_Exercise description_
When the string "agent" is part of a line below, that line should be copied.

***** Records for this exercise

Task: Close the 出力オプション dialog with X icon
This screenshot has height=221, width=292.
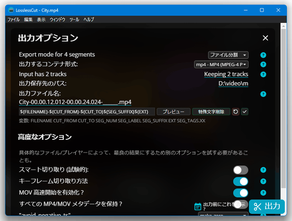Action: 266,38
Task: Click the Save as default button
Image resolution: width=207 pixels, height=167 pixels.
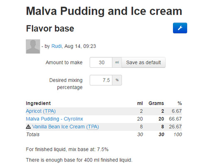Action: [144, 62]
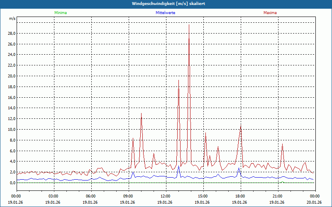Click the tallest red maxima peak tip
Screen dimensions: 332x207
[x=189, y=25]
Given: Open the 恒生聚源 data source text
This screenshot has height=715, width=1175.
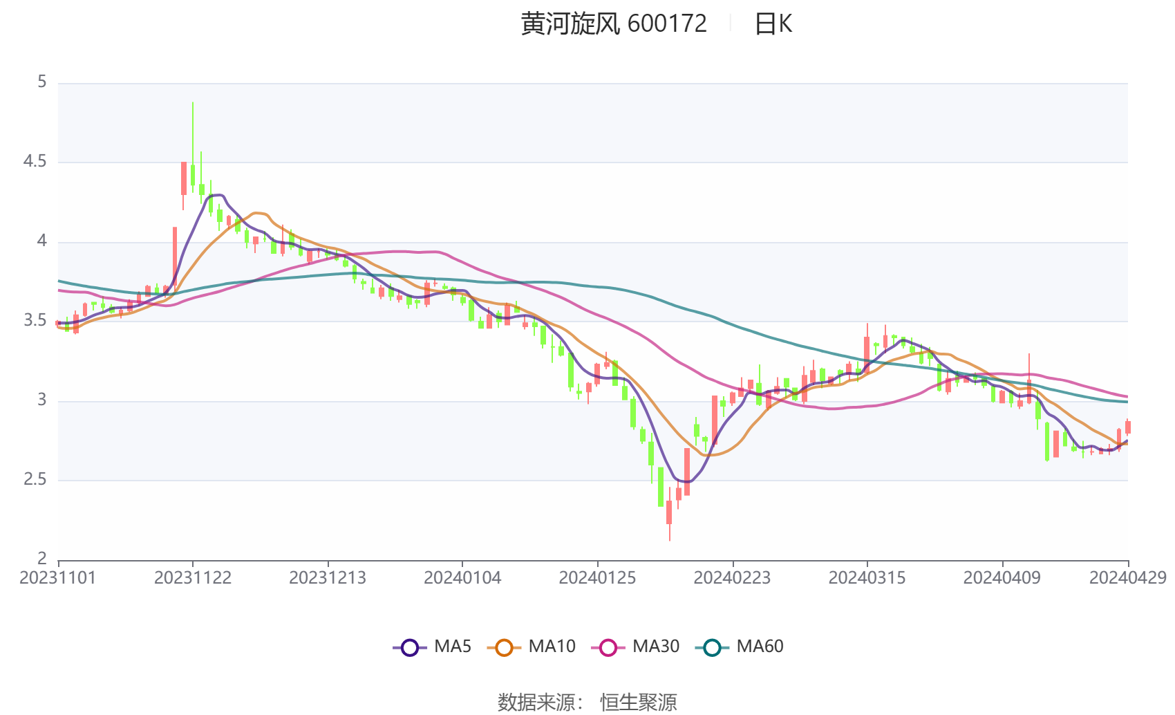Looking at the screenshot, I should (x=638, y=702).
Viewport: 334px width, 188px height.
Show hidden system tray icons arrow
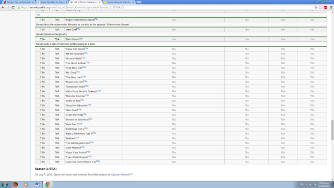(x=306, y=184)
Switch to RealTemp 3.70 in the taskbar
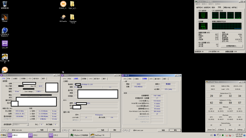 pyautogui.click(x=100, y=135)
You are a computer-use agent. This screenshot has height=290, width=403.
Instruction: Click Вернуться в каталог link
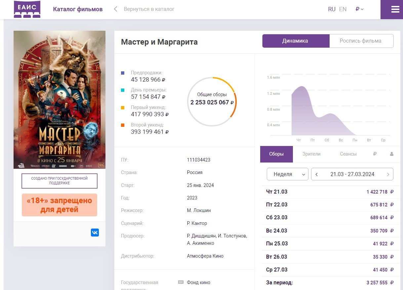coord(149,9)
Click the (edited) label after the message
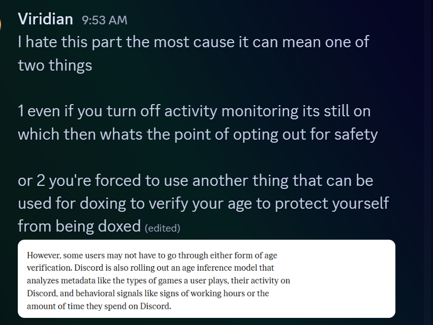The image size is (433, 325). tap(162, 228)
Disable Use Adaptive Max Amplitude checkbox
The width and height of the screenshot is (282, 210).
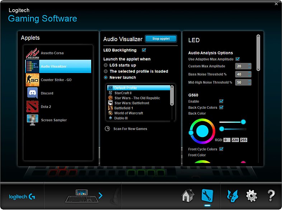tap(238, 59)
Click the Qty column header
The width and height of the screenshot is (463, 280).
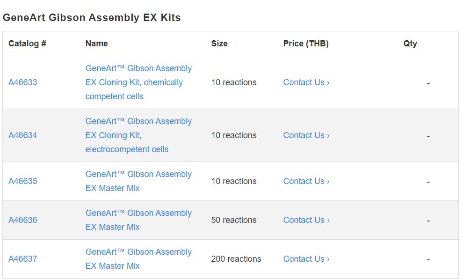point(410,44)
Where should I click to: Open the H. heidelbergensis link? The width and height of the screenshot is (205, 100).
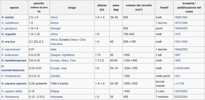[14, 61]
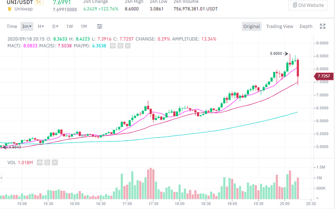Viewport: 335px width, 209px height.
Task: Open the chart indicator settings sliders icon
Action: point(100,26)
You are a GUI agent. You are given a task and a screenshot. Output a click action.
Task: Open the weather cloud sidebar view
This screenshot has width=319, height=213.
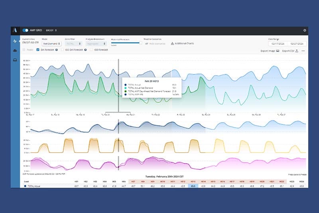click(15, 51)
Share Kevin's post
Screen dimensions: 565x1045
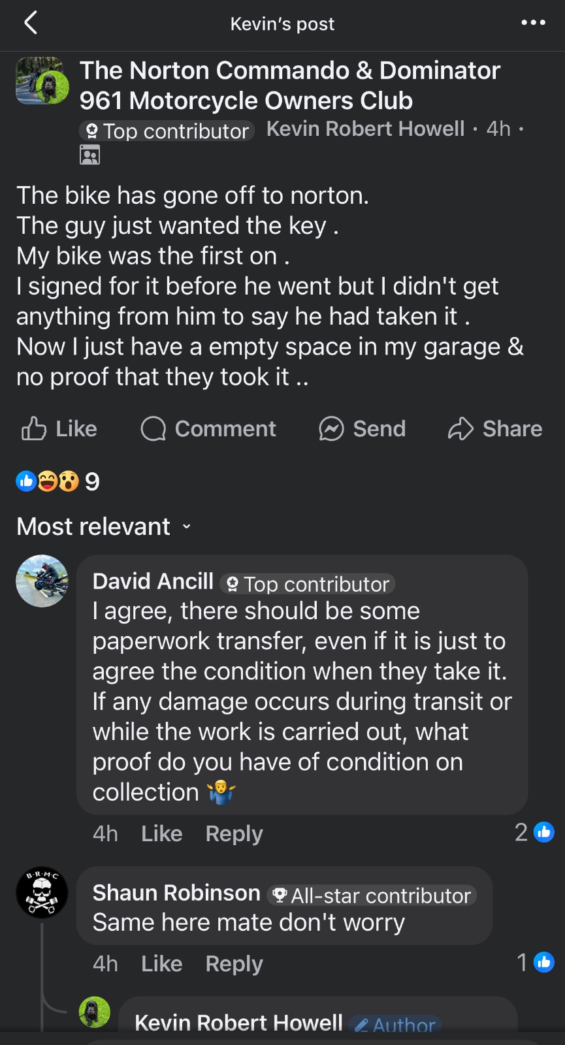(495, 429)
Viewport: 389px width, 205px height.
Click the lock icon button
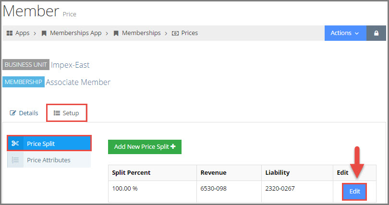[x=376, y=33]
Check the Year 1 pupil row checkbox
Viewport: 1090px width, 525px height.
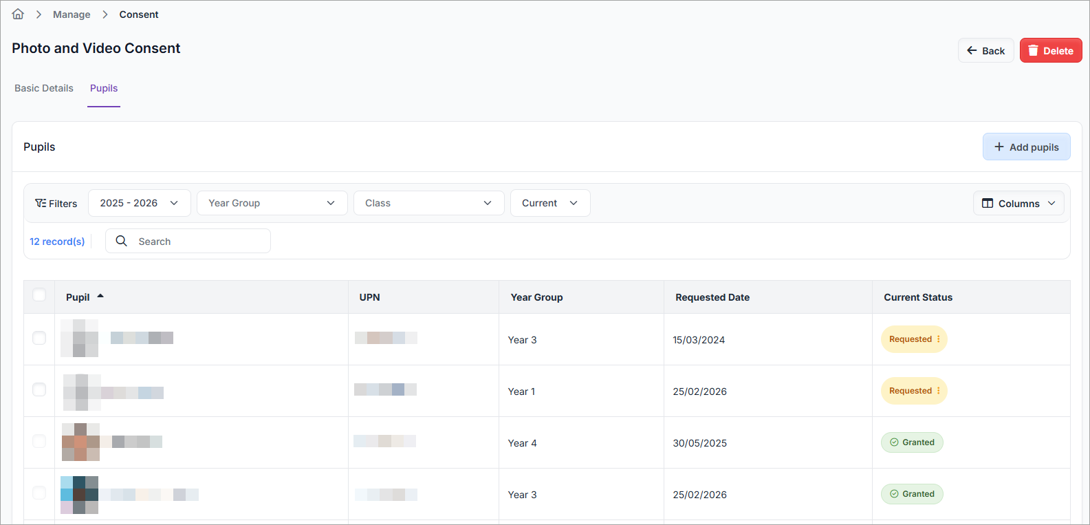(39, 389)
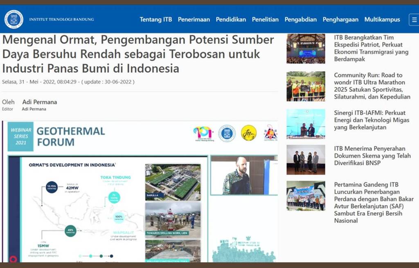Click the red circle icon on slide
Image resolution: width=419 pixels, height=268 pixels.
(x=13, y=259)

**********

_The answer_
You are a computer-use agent. This screenshot has height=290, width=403.
You are a GUI agent. You are given a task and a screenshot. Output a click action.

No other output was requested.